____ DATA SHOWN
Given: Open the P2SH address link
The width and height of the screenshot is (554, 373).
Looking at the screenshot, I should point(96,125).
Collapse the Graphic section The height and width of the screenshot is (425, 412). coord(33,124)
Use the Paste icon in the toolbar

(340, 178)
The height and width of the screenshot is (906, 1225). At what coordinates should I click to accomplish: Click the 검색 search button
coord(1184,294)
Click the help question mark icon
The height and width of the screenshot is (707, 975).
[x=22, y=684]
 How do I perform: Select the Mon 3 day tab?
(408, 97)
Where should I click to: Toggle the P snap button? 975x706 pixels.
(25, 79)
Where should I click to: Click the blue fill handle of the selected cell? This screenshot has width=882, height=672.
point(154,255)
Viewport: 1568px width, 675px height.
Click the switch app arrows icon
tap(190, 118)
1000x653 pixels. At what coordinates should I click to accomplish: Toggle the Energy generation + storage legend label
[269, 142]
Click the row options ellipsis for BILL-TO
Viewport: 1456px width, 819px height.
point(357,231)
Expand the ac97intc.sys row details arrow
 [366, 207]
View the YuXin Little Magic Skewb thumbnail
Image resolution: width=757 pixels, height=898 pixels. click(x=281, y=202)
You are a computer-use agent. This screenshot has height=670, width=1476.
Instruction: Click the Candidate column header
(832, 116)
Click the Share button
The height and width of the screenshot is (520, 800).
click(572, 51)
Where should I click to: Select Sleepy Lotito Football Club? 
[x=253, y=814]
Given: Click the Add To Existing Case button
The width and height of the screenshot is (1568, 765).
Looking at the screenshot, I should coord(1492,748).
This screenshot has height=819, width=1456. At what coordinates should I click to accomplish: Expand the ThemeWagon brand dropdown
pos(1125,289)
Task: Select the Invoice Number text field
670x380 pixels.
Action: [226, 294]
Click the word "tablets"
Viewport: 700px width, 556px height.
________
Please copy out every entry exactly, with nothing omitted.

*EXERCISE ANSWER*
Given: Open the P2SH address link
The width and height of the screenshot is (554, 373).
Looking at the screenshot, I should point(96,125).
Collapse the Graphic section The height and width of the screenshot is (425, 412). coord(33,124)
Use the Paste icon in the toolbar

(340, 178)
The height and width of the screenshot is (906, 1225). At what coordinates should I click to accomplish: Click the 검색 search button
coord(1184,294)
Click the help question mark icon
The height and width of the screenshot is (707, 975).
[x=22, y=684]
 How do I perform: Select the Mon 3 day tab?
(408, 97)
Where should I click to: Toggle the P snap button? 975x706 pixels.
(25, 79)
Where should I click to: Click the blue fill handle of the selected cell? This screenshot has width=882, height=672.
point(154,255)
Viewport: 1568px width, 675px height.
Click the switch app arrows icon
tap(190, 118)
1000x653 pixels. At what coordinates should I click to accomplish: Toggle the Energy generation + storage legend label
[269, 142]
Click the row options ellipsis for BILL-TO
Viewport: 1456px width, 819px height.
point(357,231)
Expand the ac97intc.sys row details arrow
 [366, 207]
View the YuXin Little Magic Skewb thumbnail
Image resolution: width=757 pixels, height=898 pixels. click(x=281, y=202)
You are a computer-use agent. This screenshot has height=670, width=1476.
Instruction: Click the Candidate column header
(832, 116)
Click the Share button
The height and width of the screenshot is (520, 800).
click(572, 51)
Where should I click to: Select Sleepy Lotito Football Club? 
[x=253, y=814]
Given: Click the Add To Existing Case button
The width and height of the screenshot is (1568, 765).
Looking at the screenshot, I should coord(1492,748).
This screenshot has height=819, width=1456. At what coordinates should I click to accomplish: Expand the ThemeWagon brand dropdown
pos(1125,289)
Task: Select the Invoice Number text field
670x380 pixels.
Action: [226, 294]
Click the word "tablets"
Viewport: 700px width, 556px height.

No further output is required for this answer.